Stand: 04.06.2021 12:14 Uhr

Die EU-Kommission hat eine Untersuchung gegen Facebook wegen des Verdachts auf Wettbewerbsverstöße eingeleitet. Im Fokus steht der Kleinanzeigendienst "Facebook Marketplace". Auch Großbritannien startet eine ähnliche Untersuchung.

Wegen des Verdachts auf Wettbewerbsverstöße hat die EU-Kommission eine förmliche Untersuchung gegen Facebook begonnen. Dies teilte EU-Wettbewerbskommissarin Margrethe Vestager in Brüssel mit. Konkret geht es um den Kleinanzeigendienst "Facebook Marketplace". Dort können Nutzer des sozialen Netzwerks privat Waren voneinander kaufen. Die EU-Kommission will nach eigenen Angaben klären, ob Facebook seine Stellung auf anderen Märkten für diesen Dienst wettbewerbswidrig ausnutzt.

Daten nutzen, um Marktplatz zu optimieren

Wenn Konkurrenzunternehmen bei Facebook für ihre Dienste Werbung trieben, könnte Facebook in Besitz wirtschaftlich wertvoller Daten gelangen und diese dann gegen Wettbewerber nutzen, lautet der Verdacht. "Nach Abschluss ihrer vorläufigen Untersuchung kann die Kommission nicht ausschließen, dass Facebook den Wettbewerb im Bereich der Online-Kleinanzeigendienste verfälscht", erklärte die Kommission. So könnte Facebook etwa aus den Werbeaktivitäten seiner Wettbewerber genaue Informationen über Vorlieben der Nutzer ableiten. Diese Informationen könnten dann genutzt werden, um Facebook Marketplace zu optimieren.

"Facebook wird jeden Monat von fast drei Milliarden Menschen genutzt und verfügt über insgesamt fast sieben Millionen Werbekunden", erklärte Vestager. "Das Unternehmen sammelt riesige Mengen an Daten über die Aktivitäten der Nutzer seines sozialen Netzwerks und anderer Dienste und ist daher in der Lage, bestimmte Kundengruppen gezielt zu erreichen."

Ungerechtfertigter Wettbewerbsvorteil?

Die Kommission werde nun eingehend untersuchen, ob Facebook dank dieser Daten einen ungerechtfertigten Wettbewerbsvorteil habe. "Wir müssen dafür sorgen, dass Daten in der heutigen digitalen Wirtschaft nicht zur Verzerrung des Wettbewerbs genutzt werden", betonte die Kommissionsvizepräsidentin.

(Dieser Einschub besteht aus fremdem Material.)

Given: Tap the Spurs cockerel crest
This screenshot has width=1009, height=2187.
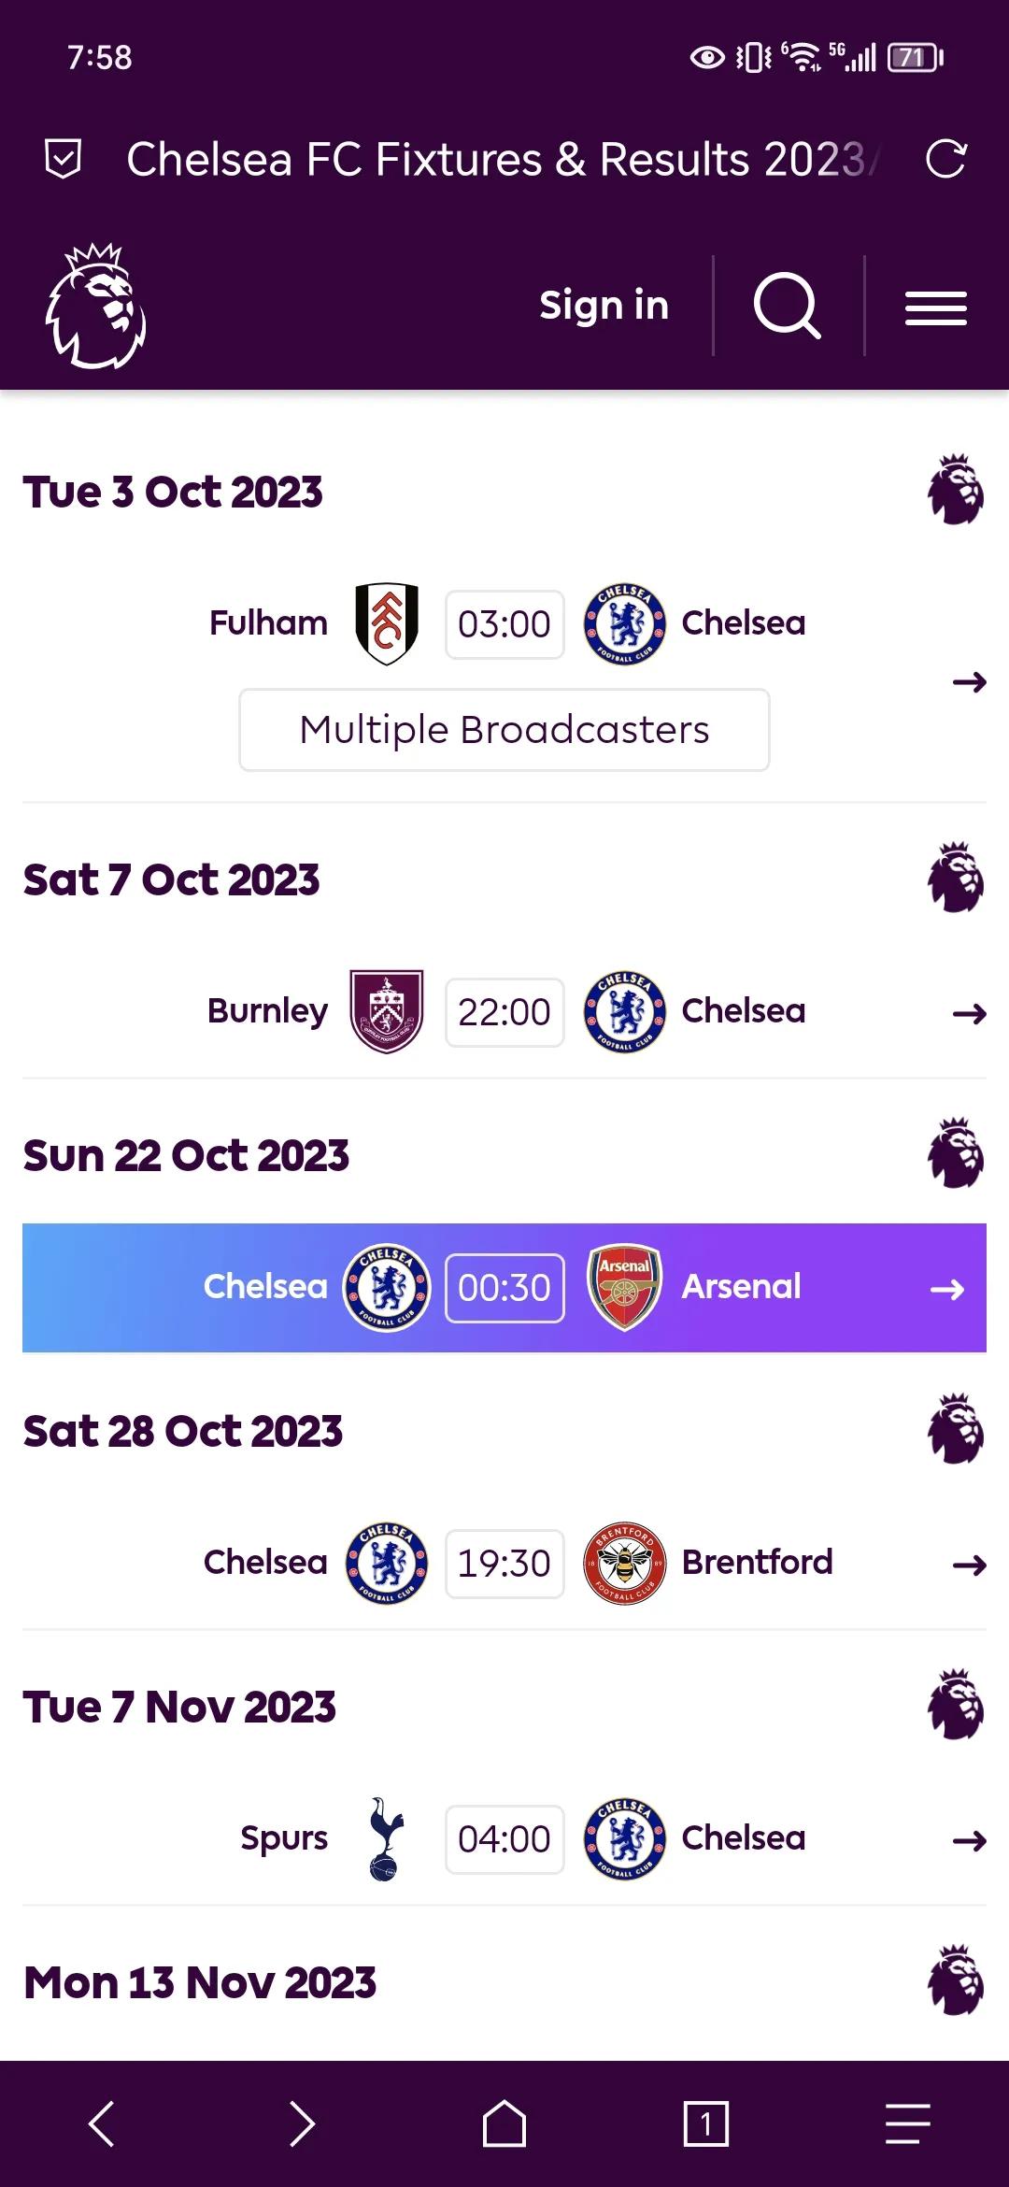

Bei der Prüfung soll es auch darum gehen, ob die Einbettung von Facebook Marketplace in das soziale Netzwerk eine "Kopplung" darstelle, mit der Facebook konkurrierende Online-Kleinanzeigendienste behindern oder ausschließen könnte. Dies könnte ein Verstoß gegen Vorschriften zur Abwehr wettbewerbswidriger Vereinbarungen zwischen Unternehmen sein, wie es weiter hieß. Das Verfahren werde ergebnisoffen geführt.

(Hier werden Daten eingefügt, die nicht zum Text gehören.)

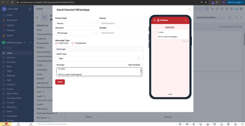Collapse the Zoho CRM sidebar panel icon
This screenshot has height=126, width=245.
(30, 9)
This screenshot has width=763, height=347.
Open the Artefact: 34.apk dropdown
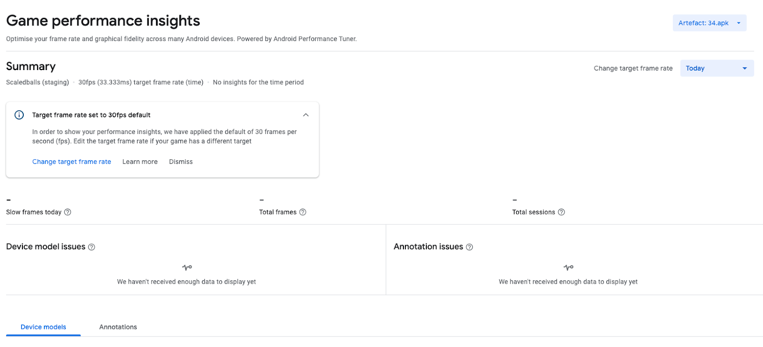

Untersuchung auch in Großbritannien

Auch die britische Wettbewerbs- und Marktaufsichtsbehörde CMA (Competition and Markets Authority) habe eine Untersuchung zur Nutzung von Daten durch Facebook eingeleitet. Dabei geht es um die Frage, ob der Konzern aufgrund seiner gesammelten Daten einen unlauteren Vorteil etwa in den Bereichen gezielte Werbung oder Online-Dating hat. Man werde versuchen, eng mit der EU-Kommission zusammenzuarbeiten, erklärte CMA-Chef Andrea Coscelli.